Number of words per page. Illustrators suggest no more than 50 words per page.  But it can be much less, and even none if your illustrations tell the story on their own on some pages.   Remember the words of the story go BELOW the pages on your stroyboard (Not necessarily on the good copy of your story).  You write them below so you can focus on your illustration composition in the storyboard thumbnails.  YOU ARE NOT WRITING THE STORY, you are copying the words.  This project is Not a writing project.

Dividing the page – each page can have one of the following options – a) a half page picture, b) a full page picture, or c) a fading off picture

Here are a couple of innovative ways to divide the page up for storytelling images:

one page and two “vignettes”:

Double page spread with lots of vignettes (note space left for words):

Your illustrations need to make a space for the words.  Where do the words go – they can go below or above the picture, beside the picture or on the picture – you decide.  Some illustrators get super fancy with the words part of the story.

 Sudden surprise picture – if a picture shows a sudden surprise then that picture should go on the left side page so that when the page is turned the surprise appears.

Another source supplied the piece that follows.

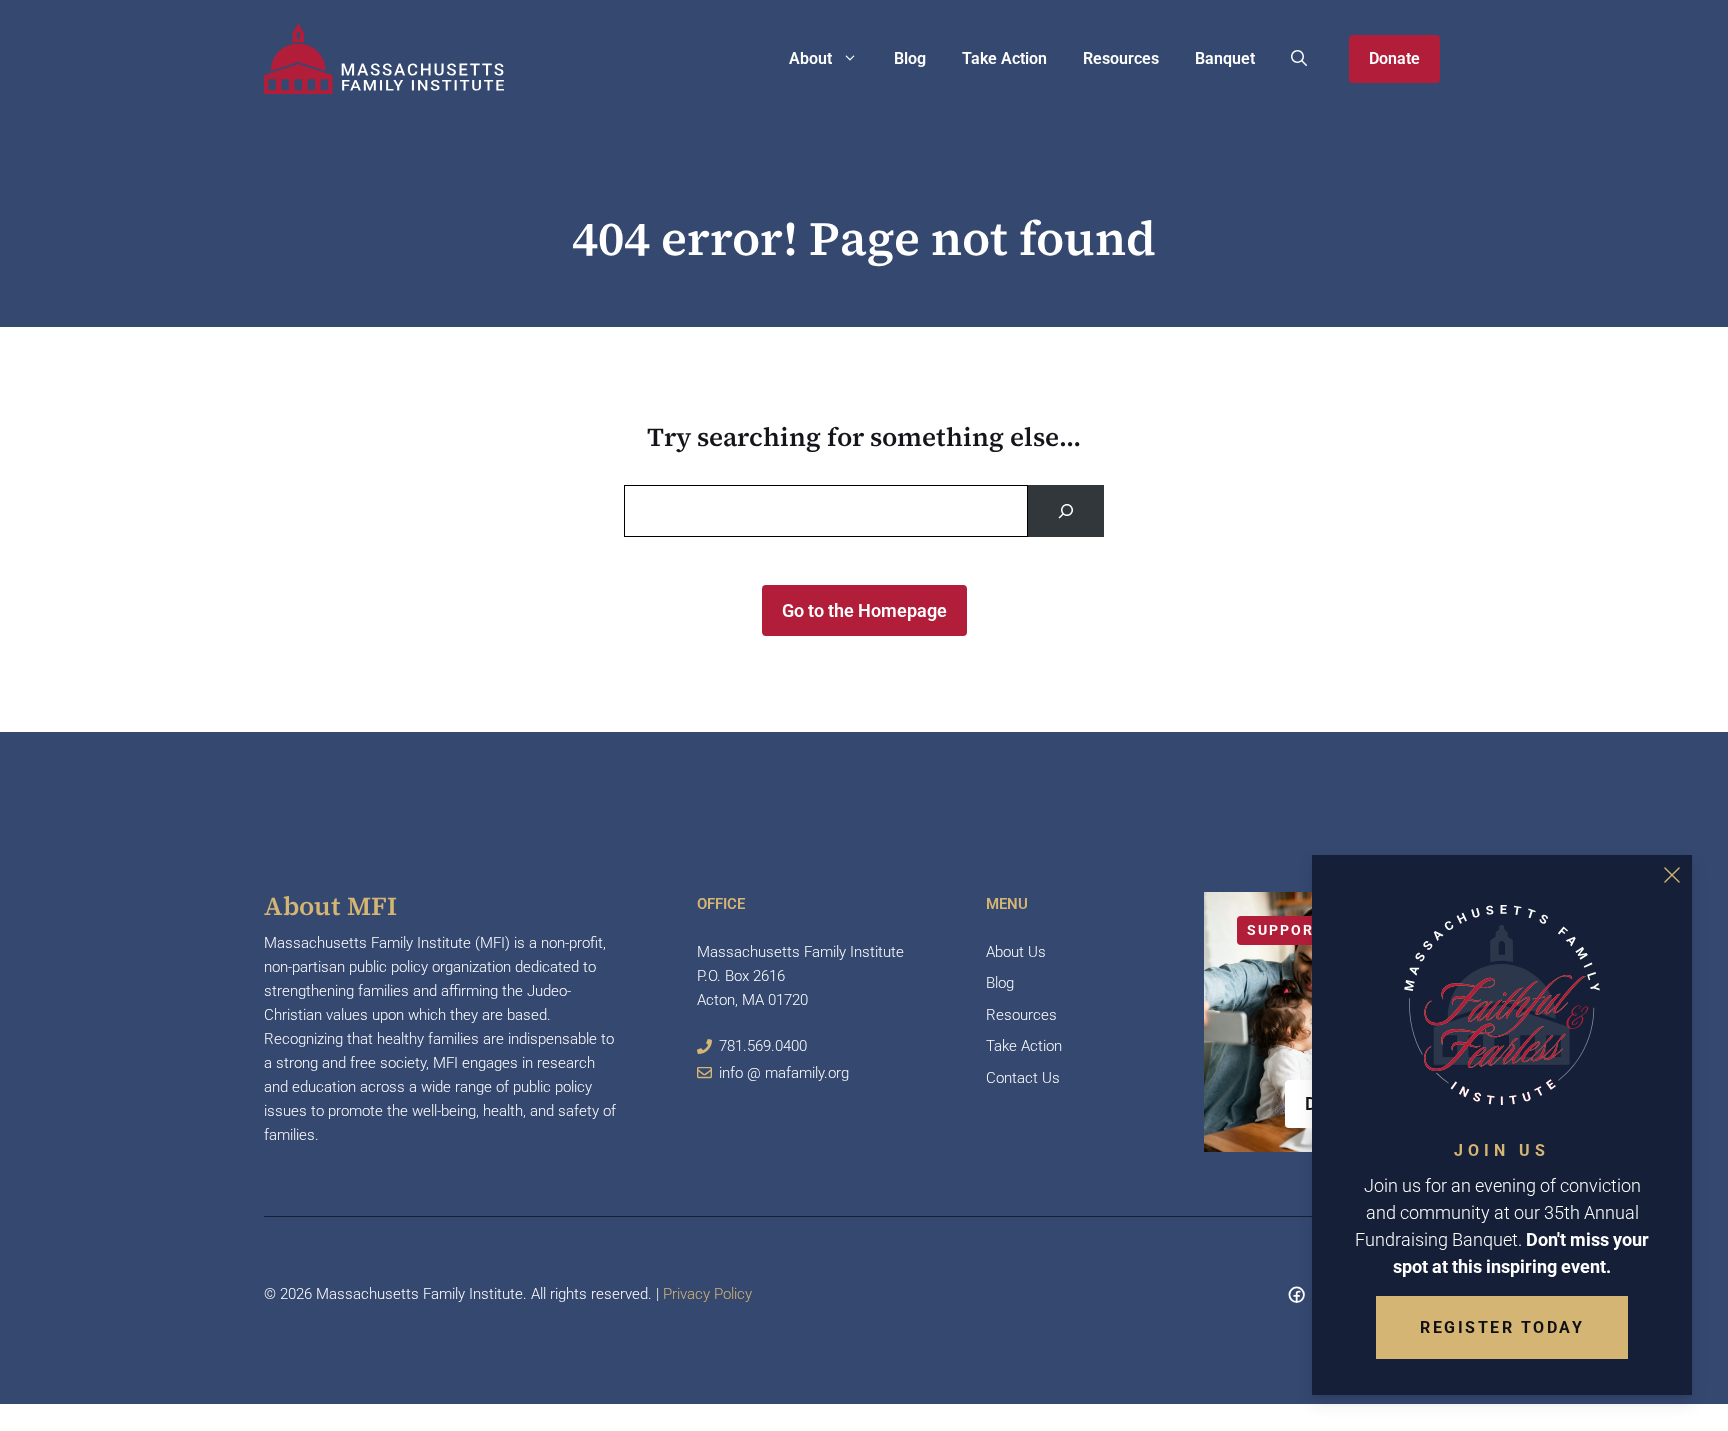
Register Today (1502, 1327)
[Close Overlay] (1672, 875)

 Direction of actions in a scene –normally goes from left to right, for example if a character is running they should run from left to right. This is because we read this way.  HOWEVER, if there is a “homecoming” action in the story the action should be moving from right to left.  This indicates “coming back” or “returning”.

 

YOU NOW NEED TO PREPARE YOUR STORYBOARD.   DRAW a set of 16 small representations of the PAGES FOR YOUR BOOK.  In Your storyboard  each square page should only be about 2 inches.  It is a plan, NOT the real book  Use the FORMAT  (portrait or landscape) for your storyboard pages  that you are going to use  for THE GOOD COPY FORMAT.  LABEL EACH PAGE NUMBER.  ASSIGN THE COVER PAGE to the first, single page of your storyboard. (illustrators decide on the cover design illustration at the very last of their illustration work -Sometimes they use one of the inside pages as the  cover illustration, sometimes they make a different title page) .  Pages 2 and 3  (the example below calls them pages 1 and 2) are the inside credits and title page.  Page 4 and 5 are the beginning of the story. Sketch in your illustration LAYOUT on every page.  Write the story words (copied) underneath the pages.  This example has planned where the words will go in the illustrations.  You need to decide where your authors words will go.  Here is an example of an author’s storyboard plan for their children’s book:

example 1-16 page: 

example 2 -32 page: :

YOUR STORYBOARD (the thumbnail sketches plan for your children’s book) is DUE THIS FRIDAY.
All of the above criteria must be accommodated in the storyboard:
1. Page placements are correct – Cover page, title page, double page spreads, 16 page signature (or 24 if you are ambitious)
2. Format of pages is drawn correctly – landscape or portrait format
3. Word placements are planned for

– words written BELOW the pages so that you know what happens where

and

– space left on the page indicating where the words will go

4. All Illustrations are sketched in -in pencil, no colour needed.